[Source data]
==========

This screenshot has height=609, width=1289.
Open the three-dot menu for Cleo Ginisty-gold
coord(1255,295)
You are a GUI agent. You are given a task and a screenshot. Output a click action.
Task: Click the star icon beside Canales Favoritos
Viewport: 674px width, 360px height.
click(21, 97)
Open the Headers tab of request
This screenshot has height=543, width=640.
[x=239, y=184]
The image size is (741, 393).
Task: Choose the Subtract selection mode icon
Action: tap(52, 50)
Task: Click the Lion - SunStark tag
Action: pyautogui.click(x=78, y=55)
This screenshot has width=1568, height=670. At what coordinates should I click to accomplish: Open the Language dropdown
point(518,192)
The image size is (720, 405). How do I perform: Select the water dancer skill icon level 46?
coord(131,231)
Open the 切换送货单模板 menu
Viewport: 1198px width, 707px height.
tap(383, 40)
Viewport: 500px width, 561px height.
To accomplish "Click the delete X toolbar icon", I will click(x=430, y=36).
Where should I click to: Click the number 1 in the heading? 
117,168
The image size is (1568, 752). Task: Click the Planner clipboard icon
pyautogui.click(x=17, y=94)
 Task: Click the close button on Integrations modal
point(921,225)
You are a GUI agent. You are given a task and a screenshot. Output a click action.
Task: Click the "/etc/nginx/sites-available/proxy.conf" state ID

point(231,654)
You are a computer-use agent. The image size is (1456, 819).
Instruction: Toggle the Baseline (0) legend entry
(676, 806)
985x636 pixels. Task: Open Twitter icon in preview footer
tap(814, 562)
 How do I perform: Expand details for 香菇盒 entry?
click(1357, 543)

==========

GOAL OF THE EXERCISE:
Rescale the data from its first line through the line containing "click(21, 97)", and give those lines again in full with the requests included. Multiply every coordinate in the answers by 2.55 and round to whole numbers, with halves rounding up, but leave all numbers in the requests unchanged.

RESPONSE TO THE TASK:
This screenshot has height=609, width=1289.
Open the three-dot menu for Cleo Ginisty-gold
coord(3200,752)
You are a GUI agent. You are given a task and a screenshot. Output a click action.
Task: Click the star icon beside Canales Favoritos
Viewport: 674px width, 360px height.
click(54, 247)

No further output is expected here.